----- SOURCE RECORDS
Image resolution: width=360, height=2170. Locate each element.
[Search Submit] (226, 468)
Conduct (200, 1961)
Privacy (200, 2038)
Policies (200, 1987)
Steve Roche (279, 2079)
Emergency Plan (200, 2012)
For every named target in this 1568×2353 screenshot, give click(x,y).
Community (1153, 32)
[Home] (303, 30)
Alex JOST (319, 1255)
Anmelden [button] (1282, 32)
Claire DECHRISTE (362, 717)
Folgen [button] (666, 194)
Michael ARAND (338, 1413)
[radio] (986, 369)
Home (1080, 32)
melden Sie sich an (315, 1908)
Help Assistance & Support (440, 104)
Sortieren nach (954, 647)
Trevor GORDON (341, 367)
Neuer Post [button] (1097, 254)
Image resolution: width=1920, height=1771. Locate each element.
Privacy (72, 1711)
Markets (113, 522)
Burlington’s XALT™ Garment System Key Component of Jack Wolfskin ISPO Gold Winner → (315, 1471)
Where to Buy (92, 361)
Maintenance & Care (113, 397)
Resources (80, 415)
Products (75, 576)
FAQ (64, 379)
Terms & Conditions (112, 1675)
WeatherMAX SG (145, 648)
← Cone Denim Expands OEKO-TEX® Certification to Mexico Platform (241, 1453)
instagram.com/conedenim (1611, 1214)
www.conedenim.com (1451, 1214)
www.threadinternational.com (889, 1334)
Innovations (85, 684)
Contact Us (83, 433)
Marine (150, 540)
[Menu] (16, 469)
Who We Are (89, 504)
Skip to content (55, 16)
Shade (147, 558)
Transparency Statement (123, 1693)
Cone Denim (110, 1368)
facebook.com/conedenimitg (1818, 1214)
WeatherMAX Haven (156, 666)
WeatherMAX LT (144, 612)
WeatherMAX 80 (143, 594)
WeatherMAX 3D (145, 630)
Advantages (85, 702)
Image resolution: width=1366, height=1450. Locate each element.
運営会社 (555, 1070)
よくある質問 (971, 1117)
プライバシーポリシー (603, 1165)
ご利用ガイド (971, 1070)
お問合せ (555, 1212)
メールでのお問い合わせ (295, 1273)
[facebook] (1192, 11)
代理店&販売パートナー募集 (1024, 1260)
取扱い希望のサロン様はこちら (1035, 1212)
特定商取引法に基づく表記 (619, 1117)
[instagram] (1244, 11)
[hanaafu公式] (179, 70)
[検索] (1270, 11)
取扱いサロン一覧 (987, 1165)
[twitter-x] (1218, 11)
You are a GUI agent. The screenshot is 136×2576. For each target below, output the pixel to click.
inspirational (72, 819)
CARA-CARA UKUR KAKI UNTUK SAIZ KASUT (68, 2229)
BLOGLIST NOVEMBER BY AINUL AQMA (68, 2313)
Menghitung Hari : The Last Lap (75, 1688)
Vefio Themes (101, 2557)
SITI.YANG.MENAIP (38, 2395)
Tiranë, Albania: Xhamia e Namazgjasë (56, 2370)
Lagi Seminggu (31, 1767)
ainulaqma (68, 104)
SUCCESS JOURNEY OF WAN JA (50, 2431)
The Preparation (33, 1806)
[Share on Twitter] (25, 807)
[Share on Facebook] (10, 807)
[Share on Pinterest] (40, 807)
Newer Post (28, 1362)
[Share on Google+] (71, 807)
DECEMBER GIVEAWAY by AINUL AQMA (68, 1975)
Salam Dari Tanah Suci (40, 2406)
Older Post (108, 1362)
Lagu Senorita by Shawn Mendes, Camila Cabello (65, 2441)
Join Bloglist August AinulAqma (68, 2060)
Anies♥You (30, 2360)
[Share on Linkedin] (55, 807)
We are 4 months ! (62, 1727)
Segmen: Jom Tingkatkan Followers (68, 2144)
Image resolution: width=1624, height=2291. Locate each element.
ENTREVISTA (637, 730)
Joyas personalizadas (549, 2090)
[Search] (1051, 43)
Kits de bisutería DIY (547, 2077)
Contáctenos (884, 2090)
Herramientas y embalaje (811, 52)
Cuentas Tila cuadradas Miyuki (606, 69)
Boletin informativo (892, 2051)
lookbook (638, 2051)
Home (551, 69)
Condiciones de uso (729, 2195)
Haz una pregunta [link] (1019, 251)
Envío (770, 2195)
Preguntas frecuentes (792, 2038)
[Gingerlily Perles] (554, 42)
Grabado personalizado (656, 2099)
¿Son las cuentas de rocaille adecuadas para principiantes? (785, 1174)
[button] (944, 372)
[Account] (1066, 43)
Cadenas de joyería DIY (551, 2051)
----------
(TASK STATEMENT):
Each line that holds the string "element" is to be copied from the entries above.

(EXERCISE SOLUTION):
Image resolution: width=360, height=2170. Locate each element.
Image resolution: width=1920, height=1771. Locate each element.
Image resolution: width=1366, height=1450. Locate each element.
Image resolution: width=1624, height=2291. Locate each element.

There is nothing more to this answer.